The apple puree looked okay – but the bread lining was black and coagulated and gross. I peeled it away from the pan and set it aside – just to be sure, I took a little bite of one of the pieces and my suspicions were confirmed. Blech.

After the whole lamb stew debacle, I was already a little frustrated with the kitchen that night. This new development wasn’t helping. But as I stood there, staring at the ruined dessert on the counter at 2:30 in the morning, my husband watching me quietly to see how I would react, I took a deep breath and thought, “What would Julia do?”

Julia Child wouldn’t cry. Julia Child wouldn’t throw the whole mess across the room, sending it splattering all over her lovely kitchen walls. Julia Child would shrug, give a little operatic laugh and piece the whole thing together. Which is exactly what I did (minus the operatic laugh) while Ben played “Another One Bites the Dust” on his ipod. Because really, what else can you do in that situation?

Another one bites the dust.

I picked out the burnt bread pieces (which, as it turned out, was all of them) and scooped the apple filling into a separate bowl. I packed it in, then proceeded to make the sauce that was to go on top of the Apple Charlotte. I boiled some rum, apricot preserves and sugar in a small saucepan until it was thick and sticky, and I drizzled it over the top of the apples. Just for the heck of it, I sprinkled a little powdered sugar over the top to make it look a little prettier than it really was.

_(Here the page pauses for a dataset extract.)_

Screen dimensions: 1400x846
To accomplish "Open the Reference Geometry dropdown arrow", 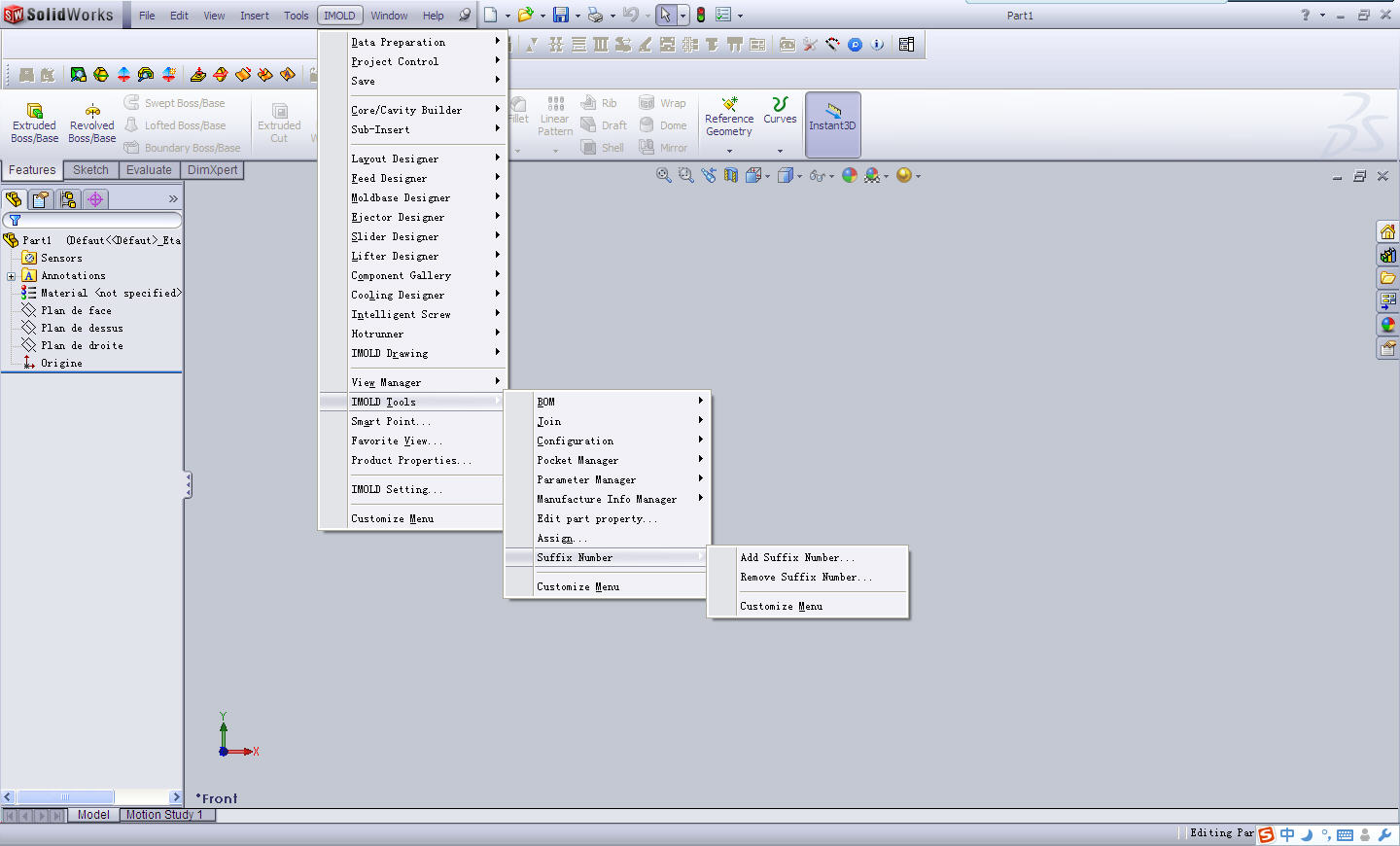I will [729, 151].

Apple Charlotte this dessert was not…but maybe it could be Apple Jessica? Sadly, I had to give this recipe attempt an F, which means I’ll have to tackle it again in the future, as the rules of this challenge clearly state the completed recipe has to be edible. Which this had not been. On the bright side, perhaps I had created my very own amazing French dessert!

Not-Quite Apple Charlotte

As it turned out, I had not. When we tried it Saturday night, it was way too sweet and I could only handle a couple of bites. Rats. I guess the purpose of the bread “crust” is to counteract some of the sweetness of the apples and the apricots. (I’m sure my “pretty” powdered sugar didn’t help the cause, either.) Oh, well. At least I didn’t cry. Besides, I still had those cheese wafers to look forward to!